Mike Kleiß calls for dogs to be leashed when they meet joggers

Right now is the best time of the year for me. Finally good weather again.

Finally no more mud. Anyone who runs with dogs celebrates this weather.

Because that means: no big cleaning actions afterwards to get the fur noses clean again.

For ten years now, I’ve been running with my dog ​​often and with pleasure, and you can be sure that you’ll experience a lot. Nothing is nicer for me, but also sometimes more annoying than running with Pelle and Bella at the moment. What I lack the most is mindfulness and respect from other dog owners.

He doesn’t do anything, he just wants to play

For me it is as clear as day: When I run where many people walk their dogs, I put Pelle and Bella on the leash. Above all, we keep our distance. In these times, it is per se not unclever as a person to keep your distance.

Conversely, I expect – yes, that’s probably a mistake – that other dog owners put their dog on a leash or take them aside until we’re over.

I know, of course, that joggers are always found food for one or the other dog. Some Bello have a very strong hunting instinct, and the runner’s thigh is a great substitute if no fresh deer are available at the moment. Likewise – everything already experienced – it can happen that all of a sudden a big dog stands in front of you when you are walking past a farm. It is precisely these “colleagues” who enjoy doing their job. And go jogging. Because these simply have no place in the vicinity of the farm.

As a runner, even with a dog, you are almost always prepared for the worst. In the meantime, however, I ask myself: What is actually going on with our society? Is it enough to yell, “Don’t worry! He doesn’t do anything. He just wants to play”, while the 50-kilo Doberman is about to jump.

That’s not how it works…

What’s the problem with putting your dog on a short leash? At this point, I would rather not start the discussion that in many cities, communities and regions we have a general obligation to keep dogs on a leash.

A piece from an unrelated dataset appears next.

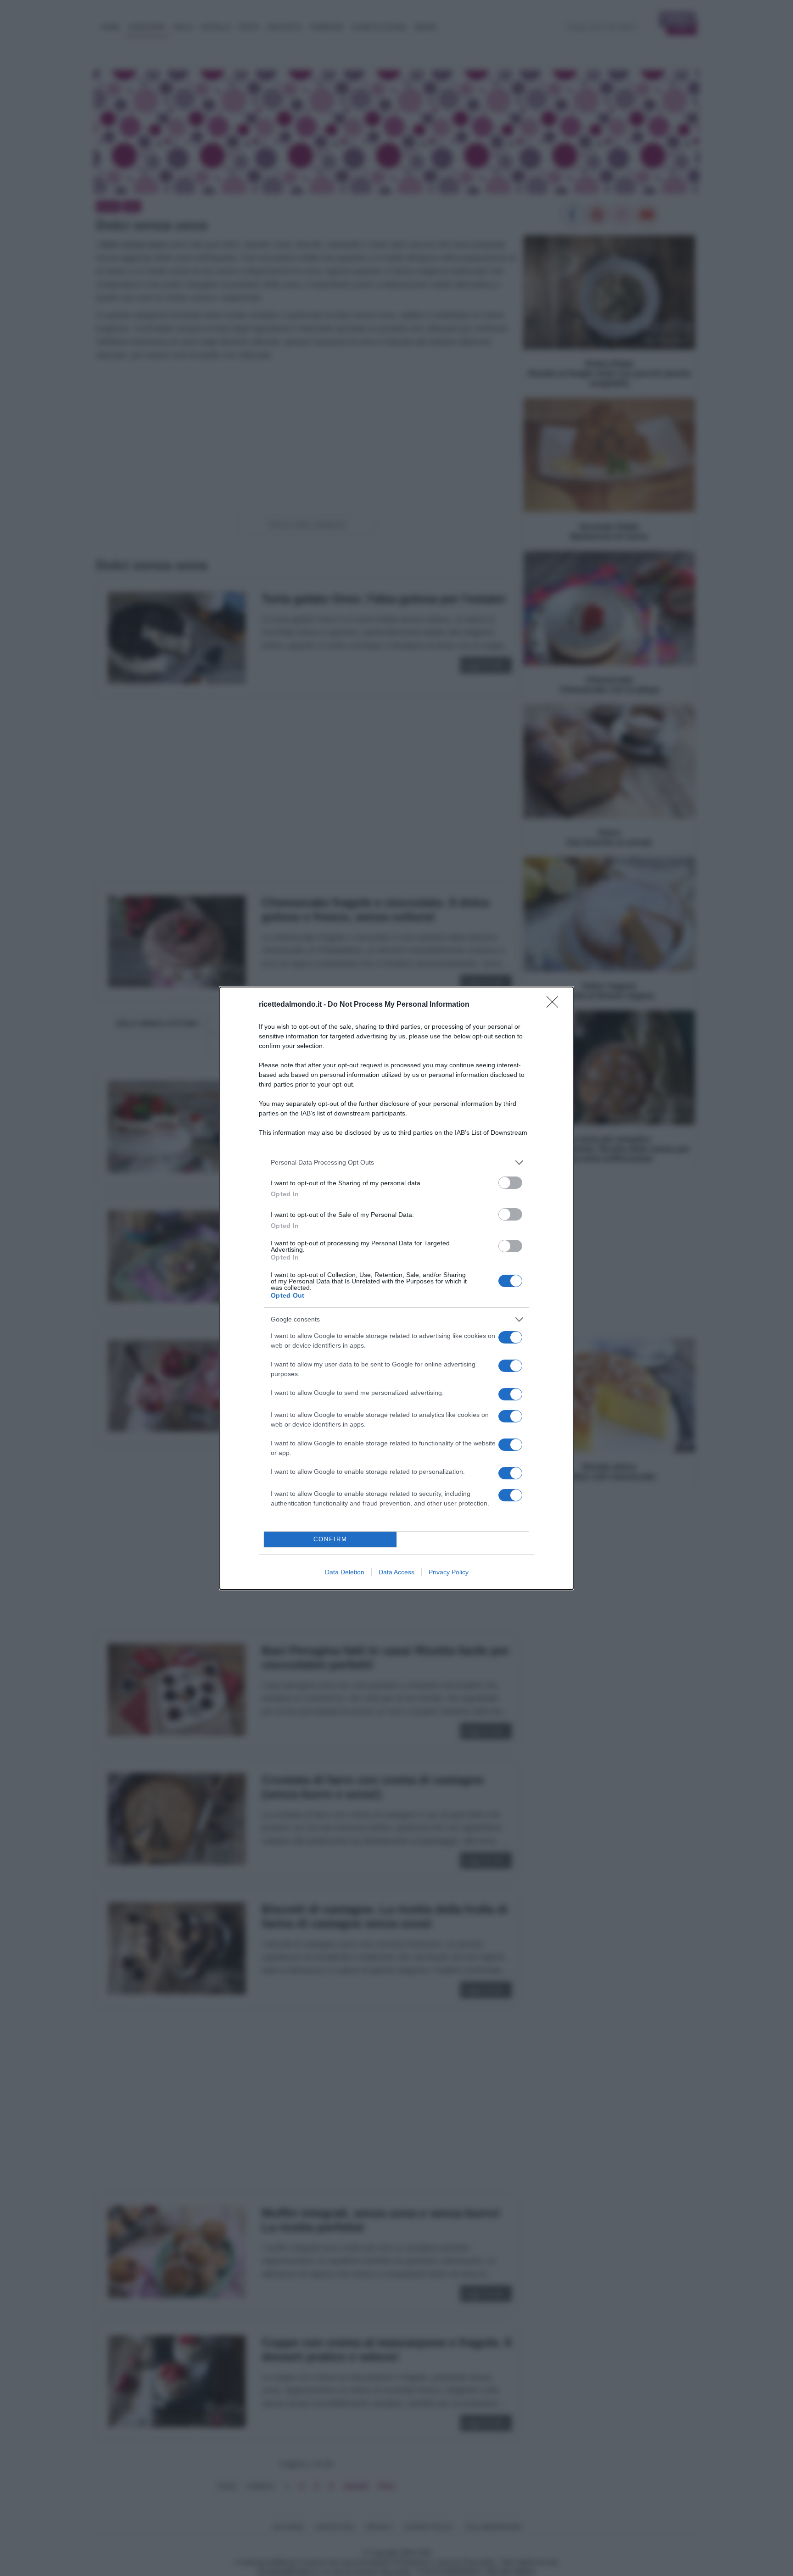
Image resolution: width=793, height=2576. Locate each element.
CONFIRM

But at least when a runner approaches, when I know that my dog ​​is, let’s say it gently, interested in jogging, why not pull him aside? Or on the leash? Especially when the runner is traveling with a dog. I don’t know how many times I’ve been asked by Max, Skipper, Benny and all the others. How often Balou, Ella, Trixie and Gonzo chased my dogs for fun and dollery. It’s enough from time to time if they actually just wanted to play. If you have to interrupt your run 10-15 times because Idefix and Otto just want to play, then you just want to stop the run out of frustration.

All in good time

I’ll gladly admit that sometimes I’m not attentive and fast enough either. Little Bella in particular finds runners very exciting. If she runs towards them, I apologize in all form. There are also simple walkers who are either afraid of dogs or just don’t want to be disturbed. Always and always and always I take my dogs aside.

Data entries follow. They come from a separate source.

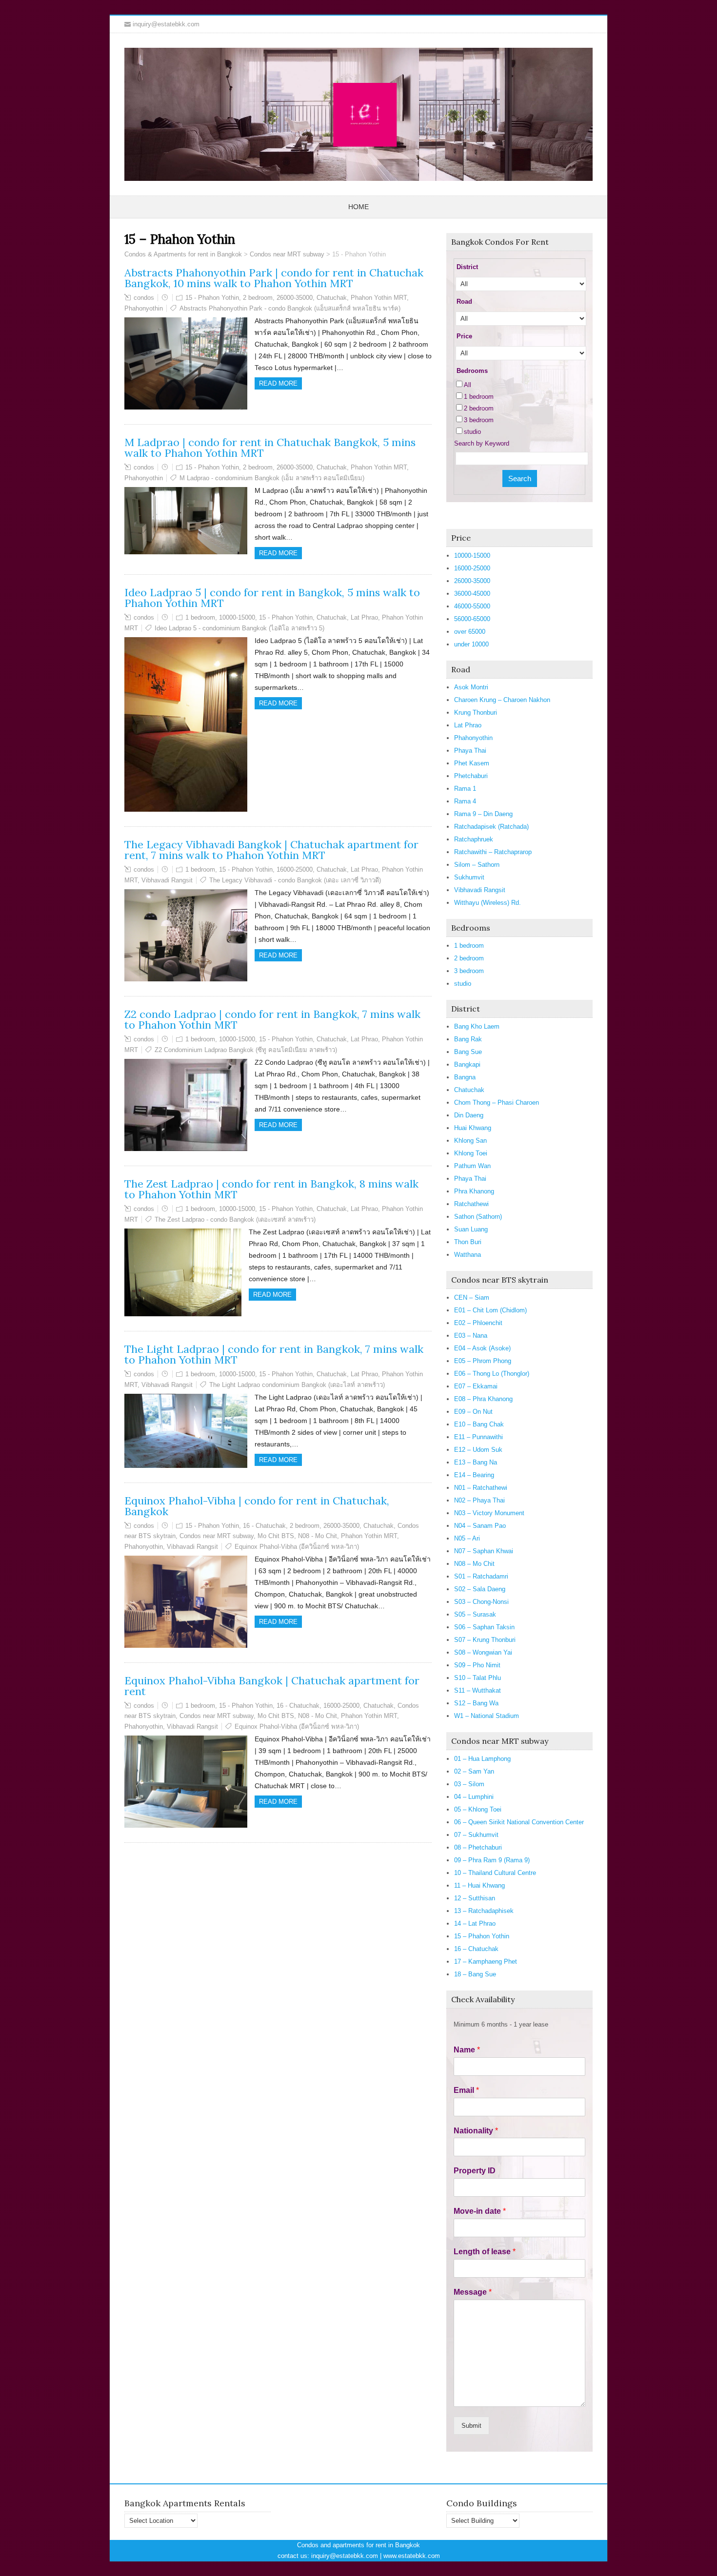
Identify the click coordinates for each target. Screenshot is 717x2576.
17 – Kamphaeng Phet (485, 1961)
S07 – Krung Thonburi (485, 1639)
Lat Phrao (364, 617)
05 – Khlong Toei (477, 1809)
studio (472, 431)
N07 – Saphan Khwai (483, 1551)
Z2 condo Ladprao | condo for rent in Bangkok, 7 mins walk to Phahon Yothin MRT (272, 1019)
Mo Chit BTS (276, 1536)
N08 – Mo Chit (474, 1563)
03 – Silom (469, 1784)
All (467, 385)
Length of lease (485, 2251)
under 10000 (471, 644)
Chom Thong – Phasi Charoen (496, 1102)
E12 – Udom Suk (478, 1449)
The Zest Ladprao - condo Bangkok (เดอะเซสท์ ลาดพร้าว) (235, 1219)
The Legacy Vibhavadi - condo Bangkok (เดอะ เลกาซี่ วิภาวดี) (295, 880)
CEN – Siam (471, 1297)
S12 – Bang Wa (476, 1703)
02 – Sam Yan (474, 1771)
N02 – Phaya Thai (479, 1500)
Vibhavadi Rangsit (167, 880)
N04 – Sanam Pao (480, 1525)
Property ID (475, 2170)
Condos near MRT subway (216, 1536)
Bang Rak (468, 1039)
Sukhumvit (469, 877)
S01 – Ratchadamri (481, 1576)
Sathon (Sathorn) (478, 1216)
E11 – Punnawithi (478, 1437)
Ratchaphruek (473, 839)
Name (467, 2050)
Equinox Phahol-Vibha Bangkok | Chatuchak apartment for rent (271, 1686)
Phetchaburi (471, 776)
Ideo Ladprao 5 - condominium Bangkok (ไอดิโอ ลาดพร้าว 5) (239, 628)
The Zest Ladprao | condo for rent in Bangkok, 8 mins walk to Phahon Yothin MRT (271, 1189)
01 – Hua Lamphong (482, 1758)
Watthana (467, 1254)
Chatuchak (332, 297)
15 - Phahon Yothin (212, 297)
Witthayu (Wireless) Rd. (487, 902)
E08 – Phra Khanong (483, 1399)
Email (466, 2090)
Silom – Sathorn (476, 864)
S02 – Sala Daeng (479, 1589)
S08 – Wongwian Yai (483, 1652)
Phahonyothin (143, 308)
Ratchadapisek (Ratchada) (491, 826)
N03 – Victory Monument (489, 1513)
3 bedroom (479, 420)
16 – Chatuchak (476, 1948)
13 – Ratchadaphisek (484, 1910)
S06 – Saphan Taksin (484, 1627)
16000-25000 (295, 869)
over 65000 (469, 631)
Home (358, 207)
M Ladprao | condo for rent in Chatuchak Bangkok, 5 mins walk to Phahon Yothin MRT (270, 447)
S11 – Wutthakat (477, 1690)
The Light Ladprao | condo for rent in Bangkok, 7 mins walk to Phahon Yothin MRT (273, 1354)
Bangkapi (467, 1064)
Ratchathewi (471, 1204)
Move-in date (480, 2211)
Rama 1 (465, 788)
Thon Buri (467, 1242)
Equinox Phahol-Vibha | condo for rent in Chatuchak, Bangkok (256, 1506)
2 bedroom (258, 297)
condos (144, 297)
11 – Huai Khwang (479, 1885)
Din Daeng (468, 1115)
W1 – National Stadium (486, 1715)
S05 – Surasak (475, 1614)
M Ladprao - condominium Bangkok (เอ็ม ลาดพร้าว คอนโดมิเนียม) (271, 478)
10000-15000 (237, 617)
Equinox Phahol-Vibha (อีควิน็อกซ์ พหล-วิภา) (297, 1546)
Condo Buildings (481, 2503)
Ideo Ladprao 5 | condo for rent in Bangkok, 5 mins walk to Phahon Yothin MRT (272, 597)
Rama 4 (465, 801)
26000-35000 (295, 297)
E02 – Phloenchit (478, 1323)
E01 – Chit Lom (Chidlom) (490, 1310)
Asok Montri (471, 687)
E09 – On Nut (473, 1411)
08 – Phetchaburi (478, 1847)
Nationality (476, 2131)
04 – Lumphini (474, 1796)
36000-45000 (472, 593)
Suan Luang (471, 1229)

Before I let her go, I ask if it’s okay. My dogs love to romp and play with like-minded people. But when I run with Pelle and Bella, we exercise and don’t want to play. If we come across joggers on a walk, we let them run. And don’t disturb him.

For me, this simply has to do with being treated with respect. With a healthy togetherness. It gets bitter when, as a runner with a dog, you are bullied on top just because you say something like: “Sorry, I would just like to run. Without stopping.” Often enough I’ve heard sentences like “Man, then run somewhere else”, “Your dogs are in really bad shape”, “Don’t cry around, he doesn’t bite. It just pinches.” I could continue the list endlessly. I wish people would be more mindful again. I wish for more respect. Just “I.I.I” doesn’t get us anywhere. There is an urgent need for more “we” again. That’s how it works.

Runner and columnist Mike Kleiß

Mike Kleiss / Mike Meyer

This is our running columnist Mike Kleiss

Mike Kleiß has been doing sports since he was a child. “Those who exercise achieve more” is his motto in life. Running was always his favorite topic. For seven years he has been running between 15 and 20 kilometers almost every day, often in marathons and sometimes in ultra marathons.
So far, our columnist has published two books on running. He is the founder and managing director of the communications agency GOODWILLRUN. Mike Kleiss lives with his family in Hamburg and Cologne.
Here he shares his experiences as a runner to motivate others to jog.